もし敵が入っていたら、即時に対応しに行く。
それと同じだ。
拳を打ちつけた。
パァンッと乾いた音が洞窟内をこだまする。
「よし、決戦はどうする」
『ゴルボルズは昼行性です。シャドー達も動ける夜間が良いかと』
「なら決戦は夜だ」
『ゴブリン達は参加させますか?』
「……」
少し、目を瞑る。
何故、俺は……ゴブリン達の参加を躊躇したのか?
「はぁ……」
きっと2つ。
正式に仲間になったとは言え、緊急時の彼等の動きが分からないからだ。
意図しない動きをするかもしれない。逃げ出すかもしれない。そう思った。
それと同時に、そう同時にだ。
俺は……。
「っ!」
パァンッとまた、乾いた音が洞窟内をこだました。
俺が両頬を張った音だ。
心配そうに、シャドーシーカー達が此方を見上げるのに、俺は笑って返した。
そうだ。

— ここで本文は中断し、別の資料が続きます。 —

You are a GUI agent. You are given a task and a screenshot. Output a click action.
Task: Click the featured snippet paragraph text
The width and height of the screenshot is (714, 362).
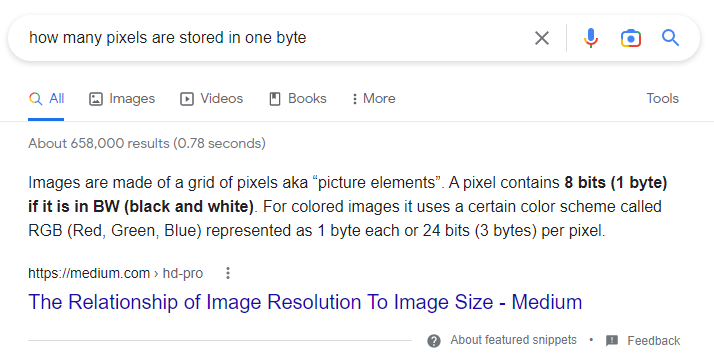click(348, 206)
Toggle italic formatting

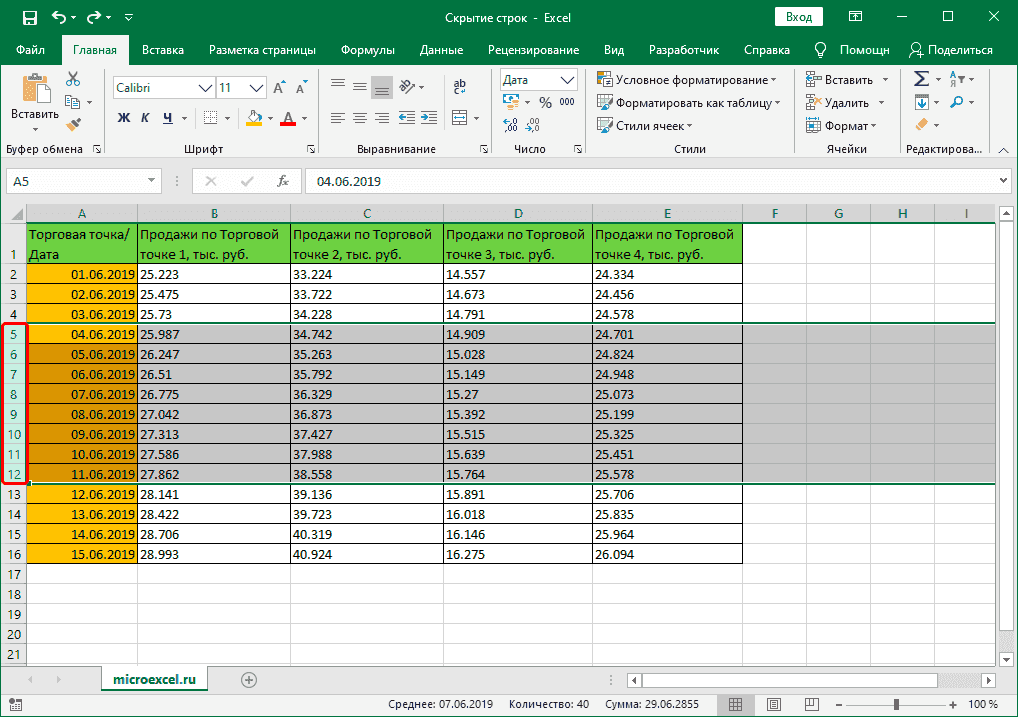tap(146, 118)
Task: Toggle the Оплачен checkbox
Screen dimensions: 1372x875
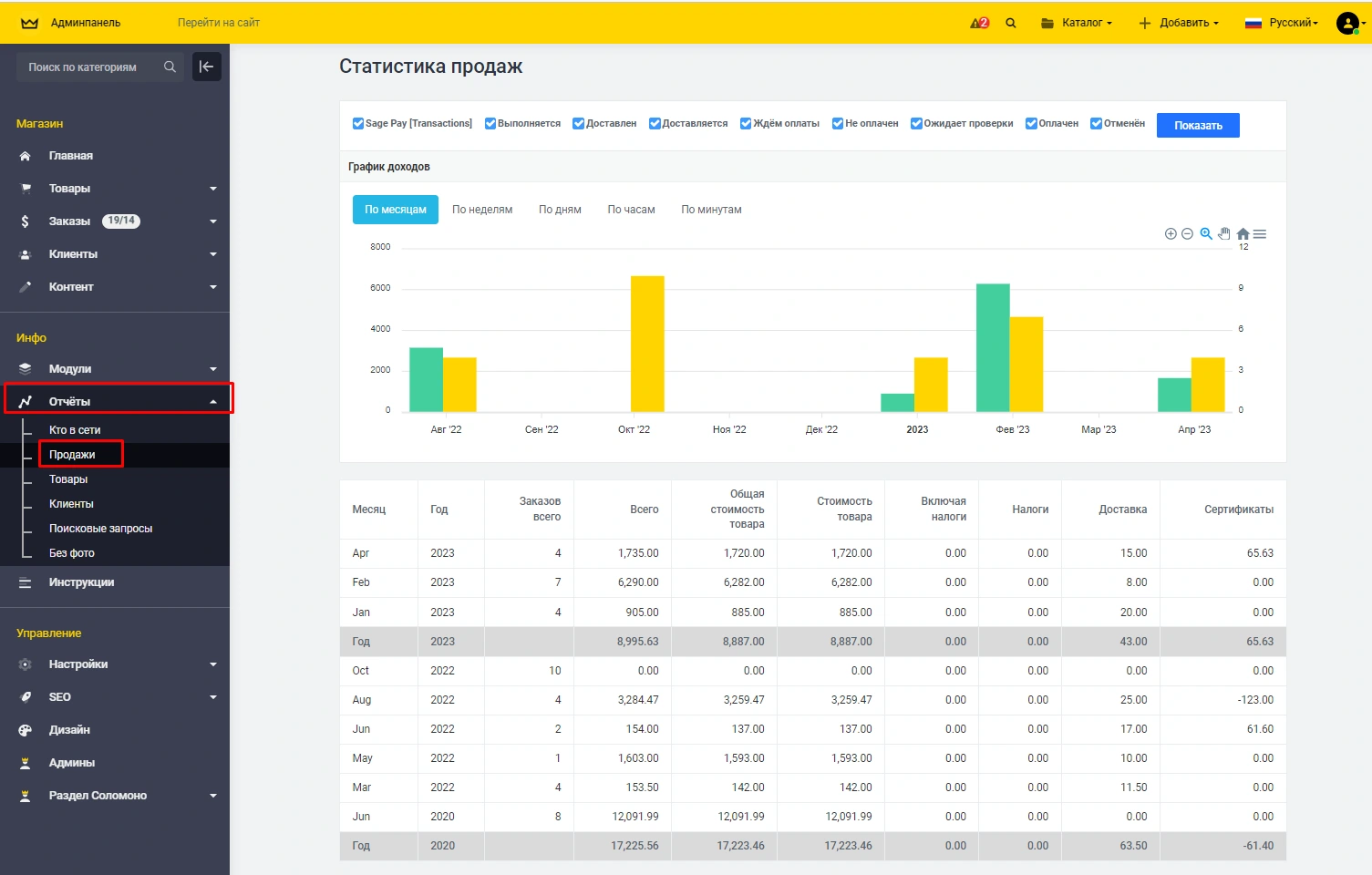Action: pos(1031,124)
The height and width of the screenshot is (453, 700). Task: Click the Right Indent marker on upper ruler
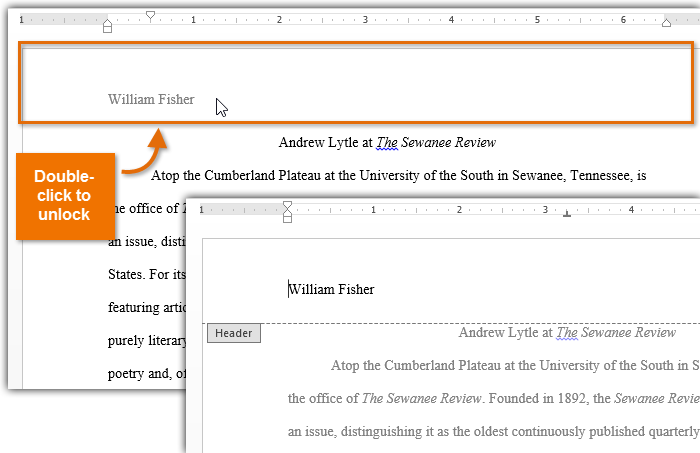point(667,22)

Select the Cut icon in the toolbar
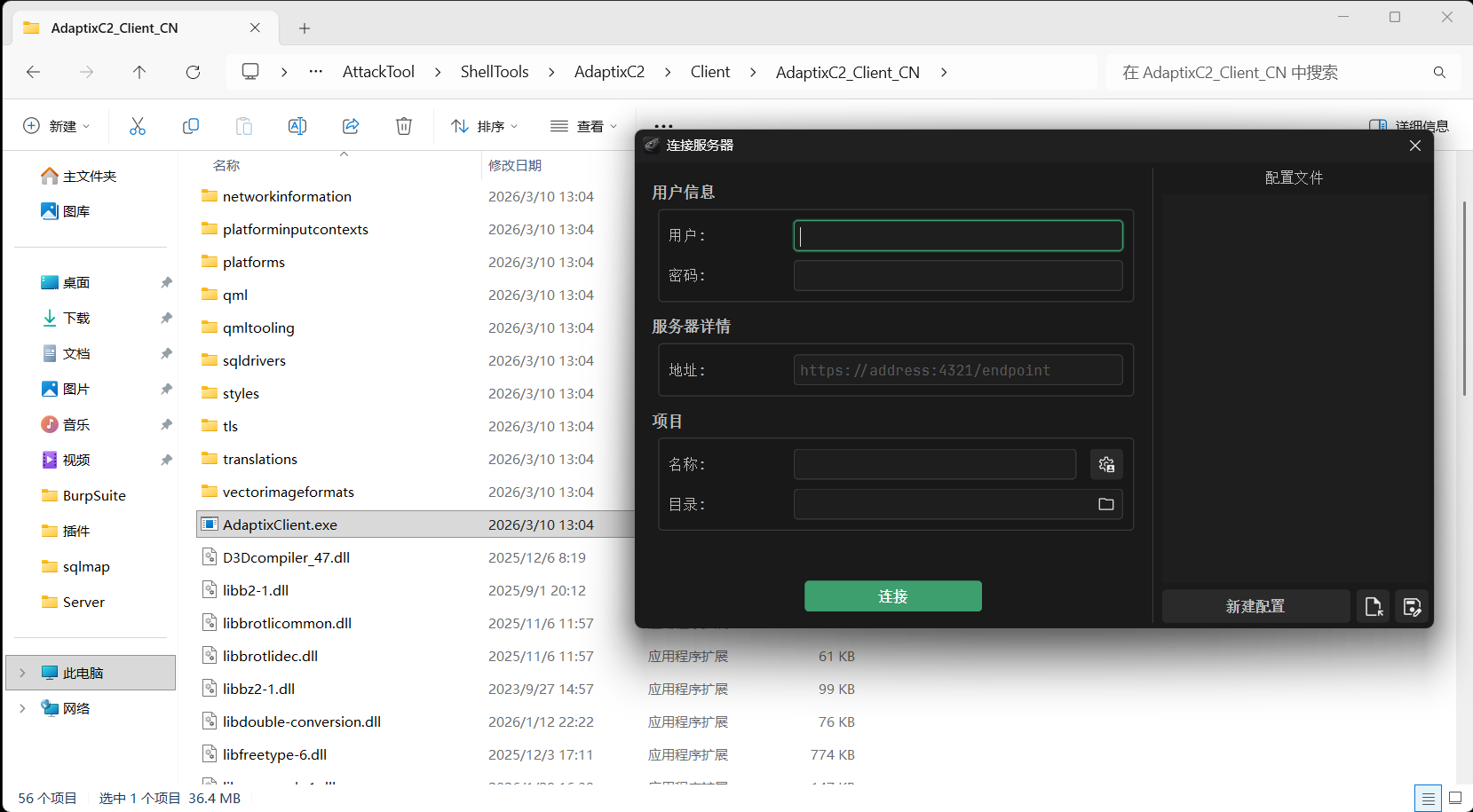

俺は、ゴブリンは増えるのに時間が掛かるだろうと思った。
死ぬ可能性を考えないのは愚かな事だが、仲間の命を軽視したのも間違いない。
改めろ。
どんなに小さくてどんなに多くとも、そして命に値札が付いていても、命は決して安く無い。
ゴブリン達は、ゴルボルズの亡骸を見て、戦いたいと頻りに言っていた。
現状は彼等にもう伝えてある。
外敵に襲われるばかりの修羅の道。
それでも尚、俺等の傘下に降り、共に戦いたいと、彼等は皆、そう言った。
——彼等は戦士だった。
彼等の誇りを裏切る事は、彼等を殺す事と変わりない。
誠実に行こう。
「……ゴブリン達に、酔い覚ましのポーションを」
『承知しました』
「夜には活心も掛けてやってくれ」
『マスターの御心のままに』
さてさて、準備の時間だ。
◇
勇猛大平原西部に、平原を囲む様に広域にわたって外壁を設置した。
内向きだから背後を取られると厄介だが、今回は背後の護衛をシャドー達にやって貰う。
シャドー達の群れなら、水平エスカレーターを使ったりして敵を戦わずして足止め出来るだろう。
シーカーは念の為俺に宿って一緒に戦う。
主に戦うのは、ウッドワーカーとカースドピグマリオンのおよそ1,000体に、ゴブリンおよそ500体。
使うのは、スクロールを100枚ずつ。
敵は群れで来るだろうから、先ずは落とし穴に嵌めて、とにかく倒し次第遺骸をコアが回収する。
安全地帯から徹底的に遠距離攻撃に徹する作戦だ。
それに加え、昼から徹底的にルー先生を送り込み、ゴルボルズをピンポイントで挑発し続ける。
コレでうまく行ってくれれば良いが……。